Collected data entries
.....

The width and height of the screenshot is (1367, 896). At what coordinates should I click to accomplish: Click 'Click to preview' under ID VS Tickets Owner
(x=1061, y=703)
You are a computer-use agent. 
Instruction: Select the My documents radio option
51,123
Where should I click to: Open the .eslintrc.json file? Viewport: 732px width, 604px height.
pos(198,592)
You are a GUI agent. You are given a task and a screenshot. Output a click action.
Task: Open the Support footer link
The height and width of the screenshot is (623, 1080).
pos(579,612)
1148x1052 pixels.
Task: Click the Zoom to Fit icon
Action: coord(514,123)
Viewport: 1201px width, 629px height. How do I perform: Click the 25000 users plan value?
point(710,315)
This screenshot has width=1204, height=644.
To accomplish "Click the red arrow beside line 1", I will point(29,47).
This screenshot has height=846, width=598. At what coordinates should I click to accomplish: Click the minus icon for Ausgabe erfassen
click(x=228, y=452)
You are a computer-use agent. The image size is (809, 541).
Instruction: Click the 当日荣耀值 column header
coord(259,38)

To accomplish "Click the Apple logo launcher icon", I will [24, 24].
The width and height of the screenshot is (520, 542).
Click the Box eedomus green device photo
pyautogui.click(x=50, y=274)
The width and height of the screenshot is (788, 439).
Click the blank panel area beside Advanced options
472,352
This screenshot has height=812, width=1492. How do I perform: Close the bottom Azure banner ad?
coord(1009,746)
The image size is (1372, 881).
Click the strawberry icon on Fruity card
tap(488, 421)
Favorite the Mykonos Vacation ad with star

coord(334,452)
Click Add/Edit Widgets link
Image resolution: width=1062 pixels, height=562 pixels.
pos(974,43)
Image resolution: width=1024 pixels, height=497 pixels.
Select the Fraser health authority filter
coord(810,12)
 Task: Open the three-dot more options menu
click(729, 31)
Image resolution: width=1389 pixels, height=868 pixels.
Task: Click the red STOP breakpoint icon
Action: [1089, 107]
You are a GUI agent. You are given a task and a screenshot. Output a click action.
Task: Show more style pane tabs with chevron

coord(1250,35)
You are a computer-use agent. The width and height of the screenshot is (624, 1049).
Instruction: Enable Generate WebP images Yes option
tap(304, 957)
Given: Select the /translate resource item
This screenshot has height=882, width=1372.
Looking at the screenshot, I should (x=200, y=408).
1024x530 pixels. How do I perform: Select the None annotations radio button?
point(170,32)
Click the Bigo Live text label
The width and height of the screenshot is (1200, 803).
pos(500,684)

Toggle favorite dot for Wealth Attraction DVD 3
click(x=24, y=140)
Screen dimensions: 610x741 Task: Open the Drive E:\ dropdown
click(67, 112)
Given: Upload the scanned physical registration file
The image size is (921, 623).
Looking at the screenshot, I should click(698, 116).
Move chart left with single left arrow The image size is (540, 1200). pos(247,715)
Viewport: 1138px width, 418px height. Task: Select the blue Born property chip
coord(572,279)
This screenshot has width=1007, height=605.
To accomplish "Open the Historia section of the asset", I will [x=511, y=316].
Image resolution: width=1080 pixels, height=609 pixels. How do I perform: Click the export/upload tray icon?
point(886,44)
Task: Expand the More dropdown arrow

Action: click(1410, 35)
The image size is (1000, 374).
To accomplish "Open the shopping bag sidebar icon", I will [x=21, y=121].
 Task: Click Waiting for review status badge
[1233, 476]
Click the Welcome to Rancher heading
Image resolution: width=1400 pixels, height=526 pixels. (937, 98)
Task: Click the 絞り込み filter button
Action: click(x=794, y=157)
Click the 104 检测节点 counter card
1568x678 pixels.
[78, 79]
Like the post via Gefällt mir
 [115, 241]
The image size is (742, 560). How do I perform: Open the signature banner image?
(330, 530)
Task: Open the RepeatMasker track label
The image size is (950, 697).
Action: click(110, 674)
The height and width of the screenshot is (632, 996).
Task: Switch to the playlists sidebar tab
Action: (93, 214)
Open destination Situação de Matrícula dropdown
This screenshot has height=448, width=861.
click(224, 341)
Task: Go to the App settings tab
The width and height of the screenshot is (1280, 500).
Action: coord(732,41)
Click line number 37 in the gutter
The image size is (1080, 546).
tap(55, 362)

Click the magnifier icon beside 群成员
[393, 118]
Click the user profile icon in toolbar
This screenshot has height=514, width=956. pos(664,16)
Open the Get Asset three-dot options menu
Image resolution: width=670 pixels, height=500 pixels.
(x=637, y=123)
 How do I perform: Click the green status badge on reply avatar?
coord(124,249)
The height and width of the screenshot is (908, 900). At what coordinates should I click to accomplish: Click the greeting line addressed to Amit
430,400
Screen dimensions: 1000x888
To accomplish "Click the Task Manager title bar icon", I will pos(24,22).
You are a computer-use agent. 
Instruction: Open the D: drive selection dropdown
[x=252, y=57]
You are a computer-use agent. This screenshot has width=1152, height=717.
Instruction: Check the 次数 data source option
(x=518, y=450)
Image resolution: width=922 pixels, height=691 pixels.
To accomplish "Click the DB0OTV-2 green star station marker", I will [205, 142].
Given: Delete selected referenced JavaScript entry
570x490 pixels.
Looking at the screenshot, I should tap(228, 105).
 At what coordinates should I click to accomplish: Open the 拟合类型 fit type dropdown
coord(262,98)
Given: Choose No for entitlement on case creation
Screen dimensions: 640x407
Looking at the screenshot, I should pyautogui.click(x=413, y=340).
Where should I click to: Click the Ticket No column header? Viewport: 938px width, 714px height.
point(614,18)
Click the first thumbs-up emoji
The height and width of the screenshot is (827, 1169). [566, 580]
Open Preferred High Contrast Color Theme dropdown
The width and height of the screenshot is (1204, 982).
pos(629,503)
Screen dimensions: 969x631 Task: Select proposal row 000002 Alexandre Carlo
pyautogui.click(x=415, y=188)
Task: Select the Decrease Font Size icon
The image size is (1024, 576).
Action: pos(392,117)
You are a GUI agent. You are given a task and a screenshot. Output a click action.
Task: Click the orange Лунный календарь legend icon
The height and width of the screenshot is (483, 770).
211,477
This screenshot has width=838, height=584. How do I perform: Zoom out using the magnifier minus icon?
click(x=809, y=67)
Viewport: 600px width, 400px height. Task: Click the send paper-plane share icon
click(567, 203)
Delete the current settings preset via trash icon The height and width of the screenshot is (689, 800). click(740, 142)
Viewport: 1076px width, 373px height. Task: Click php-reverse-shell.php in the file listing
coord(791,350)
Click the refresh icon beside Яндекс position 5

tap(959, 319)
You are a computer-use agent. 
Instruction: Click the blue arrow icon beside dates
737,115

.....

Your assignment:
All lines above from the line with "Click the 104 检测节点 counter card" through the line with "Task: Open the RepeatMasker track label", both included, are to be set down exactly, with nothing else.

Problem solution:
Click the 104 检测节点 counter card
1568x678 pixels.
[78, 79]
Like the post via Gefällt mir
 [115, 241]
The image size is (742, 560). How do I perform: Open the signature banner image?
(330, 530)
Task: Open the RepeatMasker track label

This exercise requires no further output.